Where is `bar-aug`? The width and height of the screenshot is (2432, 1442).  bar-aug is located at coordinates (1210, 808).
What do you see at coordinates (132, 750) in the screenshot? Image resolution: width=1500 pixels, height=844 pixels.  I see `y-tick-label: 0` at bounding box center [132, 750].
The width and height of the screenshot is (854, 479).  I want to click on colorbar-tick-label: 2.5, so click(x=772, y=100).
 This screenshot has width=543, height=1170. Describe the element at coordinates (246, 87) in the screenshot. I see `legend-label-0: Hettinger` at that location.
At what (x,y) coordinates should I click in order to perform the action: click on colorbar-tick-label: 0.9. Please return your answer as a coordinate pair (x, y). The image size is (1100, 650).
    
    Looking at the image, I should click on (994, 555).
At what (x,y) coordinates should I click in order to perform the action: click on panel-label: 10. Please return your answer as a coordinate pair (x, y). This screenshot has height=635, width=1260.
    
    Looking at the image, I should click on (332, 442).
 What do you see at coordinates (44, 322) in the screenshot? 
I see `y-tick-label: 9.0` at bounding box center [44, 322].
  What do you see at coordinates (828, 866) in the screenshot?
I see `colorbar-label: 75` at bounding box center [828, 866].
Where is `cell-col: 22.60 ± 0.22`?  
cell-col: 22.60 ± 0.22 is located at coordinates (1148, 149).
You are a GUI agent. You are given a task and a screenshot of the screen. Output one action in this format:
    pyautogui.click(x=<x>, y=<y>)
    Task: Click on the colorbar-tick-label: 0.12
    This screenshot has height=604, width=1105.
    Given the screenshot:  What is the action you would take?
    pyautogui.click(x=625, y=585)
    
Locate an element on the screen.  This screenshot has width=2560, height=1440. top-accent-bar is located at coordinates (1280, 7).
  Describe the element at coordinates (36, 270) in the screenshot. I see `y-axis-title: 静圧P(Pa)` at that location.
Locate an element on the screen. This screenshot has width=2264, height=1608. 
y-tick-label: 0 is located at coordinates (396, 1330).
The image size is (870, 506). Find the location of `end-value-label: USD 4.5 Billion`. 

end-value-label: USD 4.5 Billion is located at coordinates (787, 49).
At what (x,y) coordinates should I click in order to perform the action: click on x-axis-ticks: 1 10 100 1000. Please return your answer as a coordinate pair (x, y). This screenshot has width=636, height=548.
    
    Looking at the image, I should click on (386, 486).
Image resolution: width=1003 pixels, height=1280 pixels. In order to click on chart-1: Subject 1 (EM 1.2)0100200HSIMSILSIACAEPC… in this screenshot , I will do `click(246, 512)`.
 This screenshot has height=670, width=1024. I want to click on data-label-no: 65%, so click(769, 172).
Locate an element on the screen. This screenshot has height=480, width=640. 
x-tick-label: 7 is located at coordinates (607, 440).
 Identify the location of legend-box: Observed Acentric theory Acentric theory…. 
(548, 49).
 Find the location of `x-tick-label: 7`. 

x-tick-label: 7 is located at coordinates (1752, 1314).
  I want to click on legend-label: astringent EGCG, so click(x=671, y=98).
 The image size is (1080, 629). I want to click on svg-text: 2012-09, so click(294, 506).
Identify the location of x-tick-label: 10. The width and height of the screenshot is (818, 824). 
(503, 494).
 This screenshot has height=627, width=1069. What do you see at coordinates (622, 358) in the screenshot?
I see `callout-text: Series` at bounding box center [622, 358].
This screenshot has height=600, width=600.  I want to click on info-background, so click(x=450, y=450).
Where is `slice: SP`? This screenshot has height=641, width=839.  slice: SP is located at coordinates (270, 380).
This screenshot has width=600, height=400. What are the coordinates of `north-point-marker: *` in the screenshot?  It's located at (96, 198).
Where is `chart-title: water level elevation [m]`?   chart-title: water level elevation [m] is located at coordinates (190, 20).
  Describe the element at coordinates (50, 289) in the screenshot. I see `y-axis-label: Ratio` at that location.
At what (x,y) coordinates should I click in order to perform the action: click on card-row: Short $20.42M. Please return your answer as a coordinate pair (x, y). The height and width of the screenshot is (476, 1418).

Your goal → Return each line of the records above that contains the word "legend".

Exercise output →
 This screenshot has width=543, height=1170. Describe the element at coordinates (246, 87) in the screenshot. I see `legend-label-0: Hettinger` at that location.
 Identify the location of legend-box: Observed Acentric theory Acentric theory…. 
  I want to click on legend-label: astringent EGCG, so click(x=671, y=98).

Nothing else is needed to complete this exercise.